### Exercise brief
The stretch wanted below opens at the line containing "Task: Click the green" and closes at the line containing "Click the Open Source clapperboard icon". Please return it exactly, with no other lines.
┌──
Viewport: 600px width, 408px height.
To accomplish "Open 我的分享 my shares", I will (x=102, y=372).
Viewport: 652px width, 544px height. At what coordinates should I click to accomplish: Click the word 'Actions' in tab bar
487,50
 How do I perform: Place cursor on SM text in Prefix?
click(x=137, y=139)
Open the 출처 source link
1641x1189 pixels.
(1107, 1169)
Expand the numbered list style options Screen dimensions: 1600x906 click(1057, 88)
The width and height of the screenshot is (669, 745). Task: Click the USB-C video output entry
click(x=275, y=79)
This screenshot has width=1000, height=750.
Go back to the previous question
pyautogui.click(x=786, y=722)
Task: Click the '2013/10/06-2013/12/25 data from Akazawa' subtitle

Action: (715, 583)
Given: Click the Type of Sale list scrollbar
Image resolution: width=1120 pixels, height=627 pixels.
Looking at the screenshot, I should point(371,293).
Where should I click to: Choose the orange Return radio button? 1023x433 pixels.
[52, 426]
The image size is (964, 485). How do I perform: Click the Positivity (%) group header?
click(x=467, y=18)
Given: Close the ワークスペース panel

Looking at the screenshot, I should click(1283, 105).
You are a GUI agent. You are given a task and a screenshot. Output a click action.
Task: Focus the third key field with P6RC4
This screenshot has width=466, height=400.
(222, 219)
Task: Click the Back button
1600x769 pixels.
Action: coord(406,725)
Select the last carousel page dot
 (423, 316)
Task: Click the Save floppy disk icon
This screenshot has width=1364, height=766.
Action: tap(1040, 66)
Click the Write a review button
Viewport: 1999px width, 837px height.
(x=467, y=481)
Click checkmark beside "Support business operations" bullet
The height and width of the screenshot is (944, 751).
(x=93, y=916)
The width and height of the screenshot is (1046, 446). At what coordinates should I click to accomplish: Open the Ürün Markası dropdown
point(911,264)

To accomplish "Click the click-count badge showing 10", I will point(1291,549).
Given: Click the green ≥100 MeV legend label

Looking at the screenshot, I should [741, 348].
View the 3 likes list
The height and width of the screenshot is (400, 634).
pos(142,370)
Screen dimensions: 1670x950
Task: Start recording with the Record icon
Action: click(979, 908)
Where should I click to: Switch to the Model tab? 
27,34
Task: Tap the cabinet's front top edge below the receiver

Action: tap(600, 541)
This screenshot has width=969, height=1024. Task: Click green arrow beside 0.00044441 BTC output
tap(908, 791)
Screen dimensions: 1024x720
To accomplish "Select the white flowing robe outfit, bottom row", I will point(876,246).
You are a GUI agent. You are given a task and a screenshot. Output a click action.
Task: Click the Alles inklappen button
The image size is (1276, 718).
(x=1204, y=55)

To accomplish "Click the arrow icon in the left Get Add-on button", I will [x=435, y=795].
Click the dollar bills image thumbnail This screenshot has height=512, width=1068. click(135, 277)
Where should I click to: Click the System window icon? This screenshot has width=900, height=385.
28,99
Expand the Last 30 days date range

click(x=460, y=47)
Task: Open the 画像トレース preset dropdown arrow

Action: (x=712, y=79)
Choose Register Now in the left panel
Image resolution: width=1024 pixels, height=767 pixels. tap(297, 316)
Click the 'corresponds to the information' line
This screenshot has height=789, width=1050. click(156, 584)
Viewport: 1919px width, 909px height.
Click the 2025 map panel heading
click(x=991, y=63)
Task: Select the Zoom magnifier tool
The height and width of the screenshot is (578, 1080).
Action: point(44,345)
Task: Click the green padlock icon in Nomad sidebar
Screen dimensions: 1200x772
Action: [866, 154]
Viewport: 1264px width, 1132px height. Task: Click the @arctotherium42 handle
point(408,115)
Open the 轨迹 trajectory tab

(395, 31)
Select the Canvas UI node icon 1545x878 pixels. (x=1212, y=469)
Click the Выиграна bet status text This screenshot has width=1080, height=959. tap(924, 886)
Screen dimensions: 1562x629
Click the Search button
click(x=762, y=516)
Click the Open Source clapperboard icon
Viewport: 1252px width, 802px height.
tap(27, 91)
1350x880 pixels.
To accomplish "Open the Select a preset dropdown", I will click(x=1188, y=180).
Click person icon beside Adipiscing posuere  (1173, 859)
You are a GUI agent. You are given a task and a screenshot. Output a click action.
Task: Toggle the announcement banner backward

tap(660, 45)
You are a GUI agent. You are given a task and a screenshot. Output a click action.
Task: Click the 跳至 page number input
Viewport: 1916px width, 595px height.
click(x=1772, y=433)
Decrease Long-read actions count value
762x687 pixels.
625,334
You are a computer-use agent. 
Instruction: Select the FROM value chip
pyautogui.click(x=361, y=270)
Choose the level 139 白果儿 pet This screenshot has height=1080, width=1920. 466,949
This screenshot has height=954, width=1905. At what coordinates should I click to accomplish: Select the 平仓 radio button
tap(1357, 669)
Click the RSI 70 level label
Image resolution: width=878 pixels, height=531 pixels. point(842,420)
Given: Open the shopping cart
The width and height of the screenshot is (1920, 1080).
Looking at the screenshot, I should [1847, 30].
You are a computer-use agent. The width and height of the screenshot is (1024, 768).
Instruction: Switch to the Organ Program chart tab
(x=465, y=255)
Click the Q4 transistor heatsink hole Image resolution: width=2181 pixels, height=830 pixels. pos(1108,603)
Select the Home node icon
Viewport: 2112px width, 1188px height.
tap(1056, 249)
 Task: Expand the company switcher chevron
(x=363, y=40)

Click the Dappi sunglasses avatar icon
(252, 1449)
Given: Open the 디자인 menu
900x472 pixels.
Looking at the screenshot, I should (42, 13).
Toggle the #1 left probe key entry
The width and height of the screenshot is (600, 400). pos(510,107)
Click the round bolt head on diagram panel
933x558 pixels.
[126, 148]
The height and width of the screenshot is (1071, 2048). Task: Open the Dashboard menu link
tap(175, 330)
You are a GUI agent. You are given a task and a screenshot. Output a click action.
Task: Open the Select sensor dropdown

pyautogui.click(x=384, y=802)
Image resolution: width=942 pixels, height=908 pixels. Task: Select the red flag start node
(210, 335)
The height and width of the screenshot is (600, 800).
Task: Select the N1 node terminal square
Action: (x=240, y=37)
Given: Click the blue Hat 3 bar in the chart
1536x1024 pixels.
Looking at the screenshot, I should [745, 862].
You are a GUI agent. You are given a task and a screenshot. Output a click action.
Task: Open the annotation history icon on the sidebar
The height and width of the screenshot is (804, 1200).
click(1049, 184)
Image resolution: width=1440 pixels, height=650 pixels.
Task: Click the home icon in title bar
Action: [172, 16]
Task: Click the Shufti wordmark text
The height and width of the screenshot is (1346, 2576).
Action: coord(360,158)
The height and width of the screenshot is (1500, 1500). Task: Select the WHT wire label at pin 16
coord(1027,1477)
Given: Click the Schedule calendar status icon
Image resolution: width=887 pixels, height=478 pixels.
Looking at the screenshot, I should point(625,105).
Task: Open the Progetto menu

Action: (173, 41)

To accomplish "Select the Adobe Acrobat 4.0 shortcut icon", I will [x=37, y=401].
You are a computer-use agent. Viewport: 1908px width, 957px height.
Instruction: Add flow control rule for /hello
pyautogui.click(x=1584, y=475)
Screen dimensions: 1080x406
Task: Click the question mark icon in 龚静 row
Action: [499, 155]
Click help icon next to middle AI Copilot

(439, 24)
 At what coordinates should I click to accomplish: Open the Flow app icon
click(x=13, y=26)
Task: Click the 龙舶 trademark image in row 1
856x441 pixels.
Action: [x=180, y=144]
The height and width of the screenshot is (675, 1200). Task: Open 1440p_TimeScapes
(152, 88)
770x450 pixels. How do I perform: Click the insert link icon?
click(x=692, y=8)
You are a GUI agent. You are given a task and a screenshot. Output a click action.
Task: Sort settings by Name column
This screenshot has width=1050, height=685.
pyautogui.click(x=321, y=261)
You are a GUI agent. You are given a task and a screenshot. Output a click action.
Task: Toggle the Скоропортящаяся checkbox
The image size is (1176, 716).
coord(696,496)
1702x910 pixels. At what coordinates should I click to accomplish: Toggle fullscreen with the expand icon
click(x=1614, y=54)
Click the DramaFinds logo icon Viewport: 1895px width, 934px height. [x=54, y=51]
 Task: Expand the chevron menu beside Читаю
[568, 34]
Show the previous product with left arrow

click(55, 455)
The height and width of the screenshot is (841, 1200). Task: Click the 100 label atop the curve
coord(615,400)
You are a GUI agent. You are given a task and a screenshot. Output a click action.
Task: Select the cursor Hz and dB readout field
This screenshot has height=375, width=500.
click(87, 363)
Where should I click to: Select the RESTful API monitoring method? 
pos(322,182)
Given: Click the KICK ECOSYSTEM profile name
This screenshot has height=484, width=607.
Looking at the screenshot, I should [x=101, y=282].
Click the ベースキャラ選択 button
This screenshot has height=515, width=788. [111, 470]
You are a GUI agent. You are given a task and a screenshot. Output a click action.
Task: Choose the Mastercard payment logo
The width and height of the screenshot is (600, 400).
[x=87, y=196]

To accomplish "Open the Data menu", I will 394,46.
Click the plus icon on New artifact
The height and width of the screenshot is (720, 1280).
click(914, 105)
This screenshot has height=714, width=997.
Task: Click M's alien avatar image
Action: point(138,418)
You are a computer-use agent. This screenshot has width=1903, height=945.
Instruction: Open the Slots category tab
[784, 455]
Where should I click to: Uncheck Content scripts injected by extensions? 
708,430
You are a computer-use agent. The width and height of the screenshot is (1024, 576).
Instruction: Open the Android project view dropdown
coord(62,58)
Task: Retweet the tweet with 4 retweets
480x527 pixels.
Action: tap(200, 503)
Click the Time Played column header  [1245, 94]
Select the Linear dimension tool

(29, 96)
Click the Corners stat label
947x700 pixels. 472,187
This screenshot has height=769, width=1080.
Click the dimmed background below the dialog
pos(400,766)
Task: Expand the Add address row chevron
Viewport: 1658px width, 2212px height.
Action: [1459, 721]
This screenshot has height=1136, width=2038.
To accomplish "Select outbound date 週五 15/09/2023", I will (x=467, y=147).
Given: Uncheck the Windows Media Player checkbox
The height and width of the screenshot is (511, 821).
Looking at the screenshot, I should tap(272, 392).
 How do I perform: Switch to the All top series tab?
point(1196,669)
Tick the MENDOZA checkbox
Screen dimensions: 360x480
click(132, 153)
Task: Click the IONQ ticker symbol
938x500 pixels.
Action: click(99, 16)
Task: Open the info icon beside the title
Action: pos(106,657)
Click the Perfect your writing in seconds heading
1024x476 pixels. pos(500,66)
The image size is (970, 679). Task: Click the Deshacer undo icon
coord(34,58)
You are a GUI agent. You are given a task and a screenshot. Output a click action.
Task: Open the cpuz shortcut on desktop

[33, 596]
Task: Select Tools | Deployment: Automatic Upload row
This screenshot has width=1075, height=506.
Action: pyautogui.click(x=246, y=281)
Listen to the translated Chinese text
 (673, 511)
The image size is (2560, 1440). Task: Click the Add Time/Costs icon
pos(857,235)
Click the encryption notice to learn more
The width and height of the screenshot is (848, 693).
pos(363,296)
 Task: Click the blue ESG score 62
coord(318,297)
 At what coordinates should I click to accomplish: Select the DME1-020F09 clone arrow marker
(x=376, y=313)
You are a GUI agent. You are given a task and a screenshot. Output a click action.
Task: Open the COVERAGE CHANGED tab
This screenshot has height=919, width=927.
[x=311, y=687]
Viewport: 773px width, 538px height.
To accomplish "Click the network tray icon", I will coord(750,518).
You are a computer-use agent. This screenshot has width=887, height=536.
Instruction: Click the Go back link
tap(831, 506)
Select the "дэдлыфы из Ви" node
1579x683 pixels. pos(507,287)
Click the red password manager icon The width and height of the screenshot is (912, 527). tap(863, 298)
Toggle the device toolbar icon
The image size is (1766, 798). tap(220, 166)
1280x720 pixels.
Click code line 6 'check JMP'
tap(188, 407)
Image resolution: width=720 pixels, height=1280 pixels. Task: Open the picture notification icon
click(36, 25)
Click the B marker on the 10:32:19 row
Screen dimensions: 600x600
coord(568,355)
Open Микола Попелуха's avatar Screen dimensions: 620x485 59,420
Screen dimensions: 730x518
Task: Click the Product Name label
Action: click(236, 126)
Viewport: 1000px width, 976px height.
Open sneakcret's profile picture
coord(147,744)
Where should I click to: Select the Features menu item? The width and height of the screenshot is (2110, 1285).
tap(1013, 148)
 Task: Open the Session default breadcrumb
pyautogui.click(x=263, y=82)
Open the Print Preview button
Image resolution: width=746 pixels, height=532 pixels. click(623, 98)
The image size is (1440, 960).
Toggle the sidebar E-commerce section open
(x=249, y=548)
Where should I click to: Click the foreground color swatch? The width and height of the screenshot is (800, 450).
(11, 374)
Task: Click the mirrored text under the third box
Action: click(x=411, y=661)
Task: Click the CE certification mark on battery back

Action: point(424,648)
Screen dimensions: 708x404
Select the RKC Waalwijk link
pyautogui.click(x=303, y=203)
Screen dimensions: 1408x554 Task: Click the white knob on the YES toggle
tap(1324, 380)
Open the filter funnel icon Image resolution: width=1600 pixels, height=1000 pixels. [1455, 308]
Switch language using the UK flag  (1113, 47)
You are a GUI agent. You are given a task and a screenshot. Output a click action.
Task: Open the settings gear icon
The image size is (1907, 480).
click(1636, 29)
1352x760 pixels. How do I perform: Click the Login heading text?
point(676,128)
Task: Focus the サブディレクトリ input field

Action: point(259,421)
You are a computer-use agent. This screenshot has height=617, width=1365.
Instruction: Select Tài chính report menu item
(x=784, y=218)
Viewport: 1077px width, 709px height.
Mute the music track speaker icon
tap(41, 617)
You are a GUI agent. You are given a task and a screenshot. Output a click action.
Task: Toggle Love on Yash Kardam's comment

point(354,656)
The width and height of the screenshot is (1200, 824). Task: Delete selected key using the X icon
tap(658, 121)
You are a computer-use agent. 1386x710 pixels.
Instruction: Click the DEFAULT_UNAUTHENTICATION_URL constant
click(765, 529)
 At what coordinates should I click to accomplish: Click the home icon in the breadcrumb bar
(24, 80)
└──
### Response to the exercise
Task: Click the green padlock icon in Nomad sidebar
Screen dimensions: 1200x772
Action: [866, 154]
Viewport: 1264px width, 1132px height. Task: Click the @arctotherium42 handle
point(408,115)
Open the 轨迹 trajectory tab

(395, 31)
Select the Canvas UI node icon 1545x878 pixels. (x=1212, y=469)
Click the Выиграна bet status text This screenshot has width=1080, height=959. tap(924, 886)
Screen dimensions: 1562x629
Click the Search button
click(x=762, y=516)
Click the Open Source clapperboard icon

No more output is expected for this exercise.